Kepala Badan SAR Nasional (Basarnas), Marsekal Madya TNI Mohammad Syafii mengungkapkan, korban yang ditemukan berjenis kelamin perempuan. Penemuan dilakukan sekitar pukul 14.00 Wita setelah tim SAR di lapangan melaporkan adanya indikasi keberadaan korban di lokasi pencarian.
“Hari ini telah ditemukan satu korban,” kata Mohammad Syafii kepada wartawan di Kantor Basarnas Kelas A Makassar, Kompleks Bandara Internasional Sultan Hasanuddin, Kabupaten Maros, sebagaimana dikutip dari Antara.
Dengan temuan tersebut, jumlah korban kecelakaan pesawat ATR 42-500 jatuh yang berhasil ditemukan kini berjumlah dua orang. Sehari sebelumnya, tim SAR gabungan telah menemukan satu korban berjenis kelamin laki-laki. Namun, hingga saat ini identitas kedua korban belum dapat dipastikan secara resmi.
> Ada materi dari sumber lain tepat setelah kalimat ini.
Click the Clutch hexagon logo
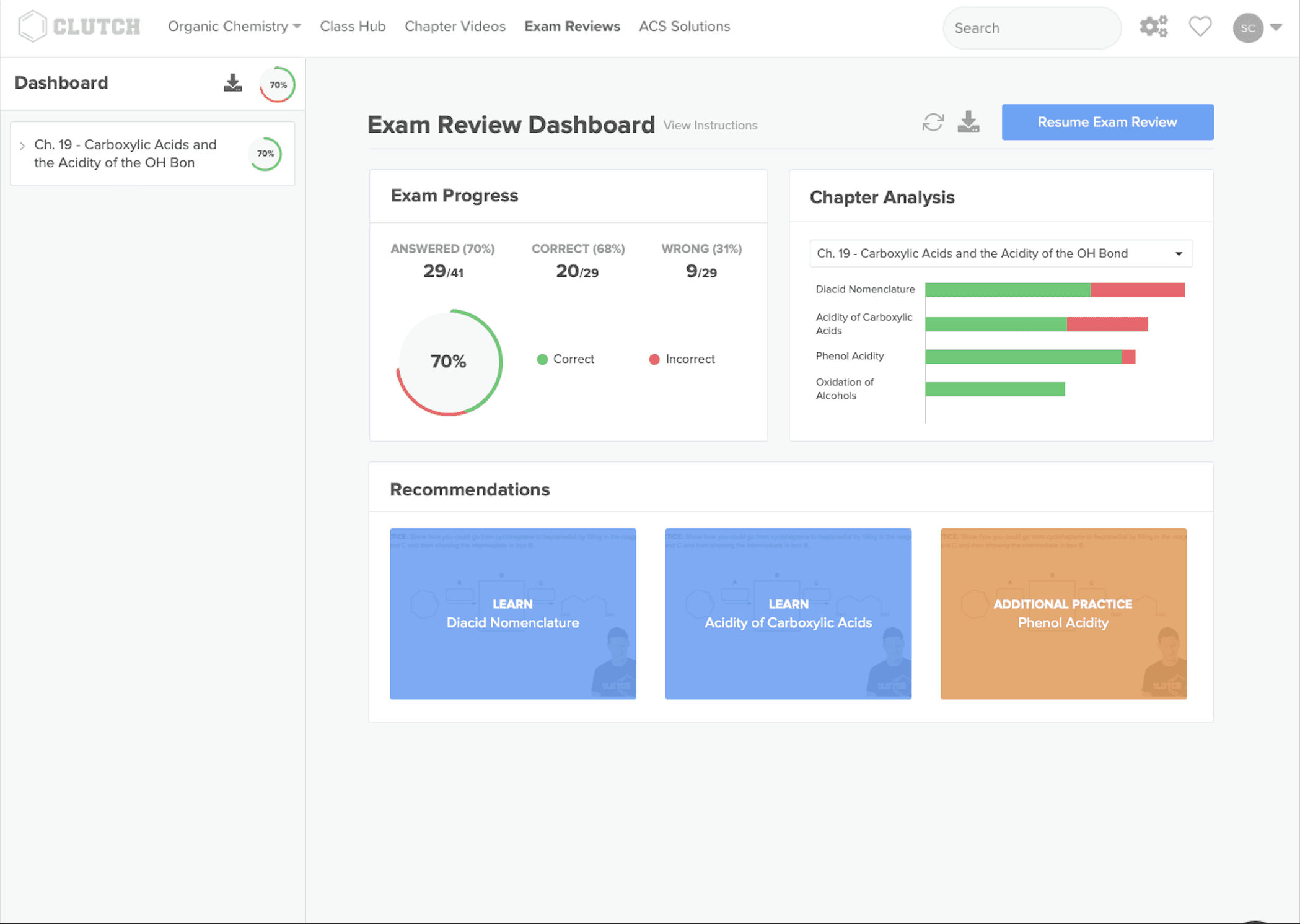Screen dimensions: 1300x924 (x=32, y=27)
“Nanti, mungkin (identitas) persisnya dari DVI. Informasi awal korban pertama yang kita temukan berjenis kelamin laki-laki dan kedua informasi yang kita dapatkan ini berjenis kelamin perempuan,” paparnya.
Syafii menjelaskan, korban ditemukan di area tebing Gunung Bulusaraung dengan medan yang sangat ekstrem dan berbahaya. Lokasi penemuan berada di jurang curam dengan kedalaman diperkirakan mencapai 500 meter dari puncak gunung.
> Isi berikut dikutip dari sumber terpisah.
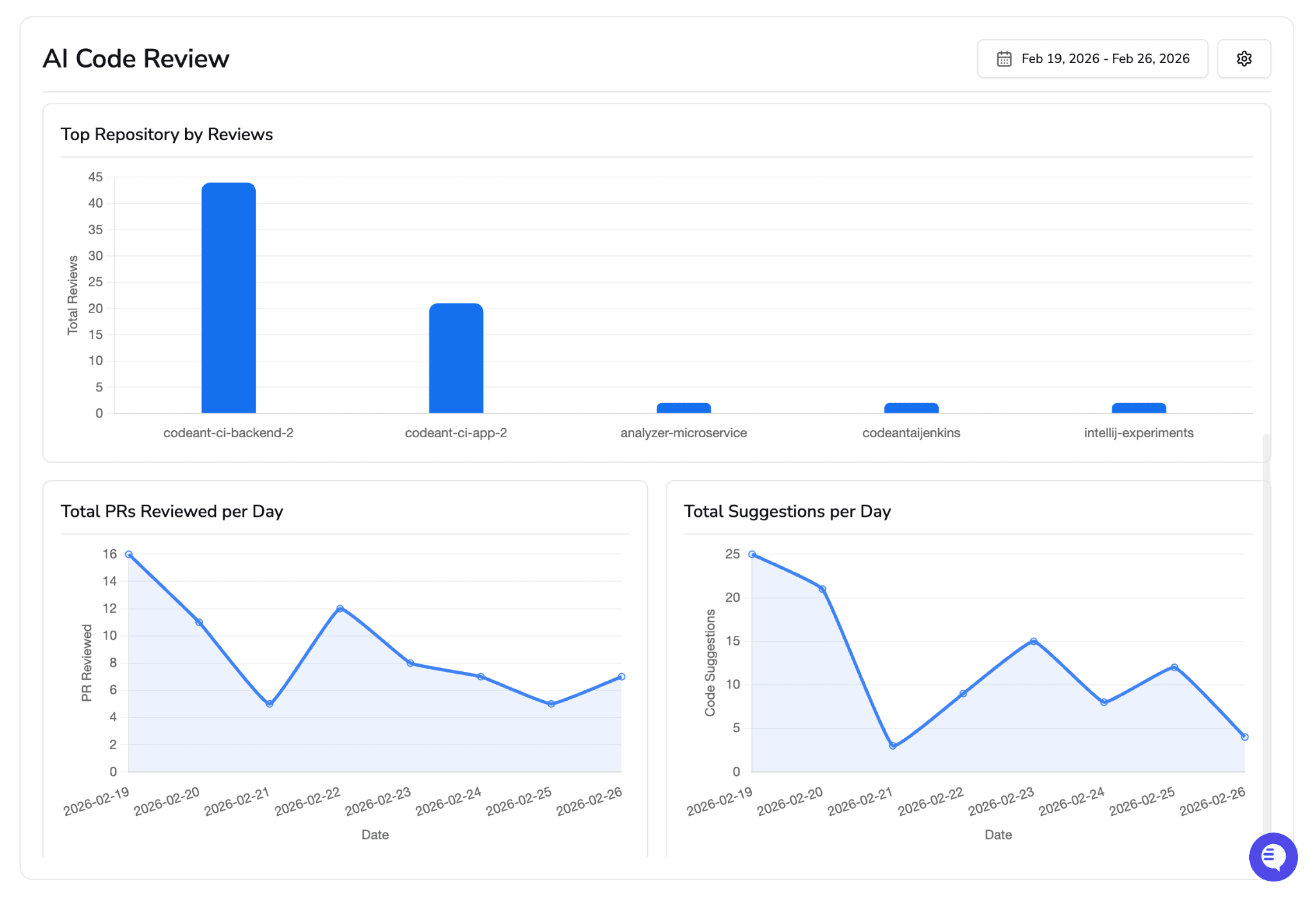Click the 2026-02-25 point on Suggestions chart

point(1174,667)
“Kondisi tebing yang sangat terjal dan curam. Korban (ditemukan) diperkirakan di kedalaman 500 meter dari puncak Gunung Bulusaraung. Untuk menentukan identitas dari korban, tentunya bukan dari kita. Saya sampaikan, saat ini sedang dalam proses evakuasi,” tuturnya.
Ia menambahkan, proses evakuasi korban kecelakaan pesawat ATR 42-500 membutuhkan kehati-hatian tinggi mengingat kontur medan yang sulit dijangkau serta kondisi cuaca di wilayah pegunungan yang masih berubah-ubah. Tim SAR gabungan yang terlibat terdiri atas personel Basarnas, TNI, Polri, serta relawan.
Sebelumnya, diberitakan pesawat ATR 42-500 hilang kontak saat hendak mendarat di Bandara Internasional Sultan Hasanuddin, Makassar, pada Sabtu (17/1/2026) siang. Pesawat tersebut kemudian dilaporkan jatuh di wilayah perbatasan Kabupaten Maros dan Pangkep.
Pesawat nahas itu mengangkut 10 orang, terdiri atas tujuh kru dan tiga penumpang. Tiga penumpang diketahui merupakan pegawai Kementerian Kelautan dan Perikanan (KKP), yakni Ferry Irawan, Deden Maulana, dan Yoga Naufal.
Sementara itu, tujuh kru pesawat terdiri atas Captain Andi Dahananto, Co-Pilot Muhammad Farhan Gunawan, serta kru Hariadi, Restu Adi, Dwi Murdiono, Florencia Lolita, dan Esther Aprilita. Hingga kini, tim SAR gabungan masih melanjutkan pencarian terhadap korban lainnya serta puing-puing kecelakaan pesawat ATR 42-500 tersebut.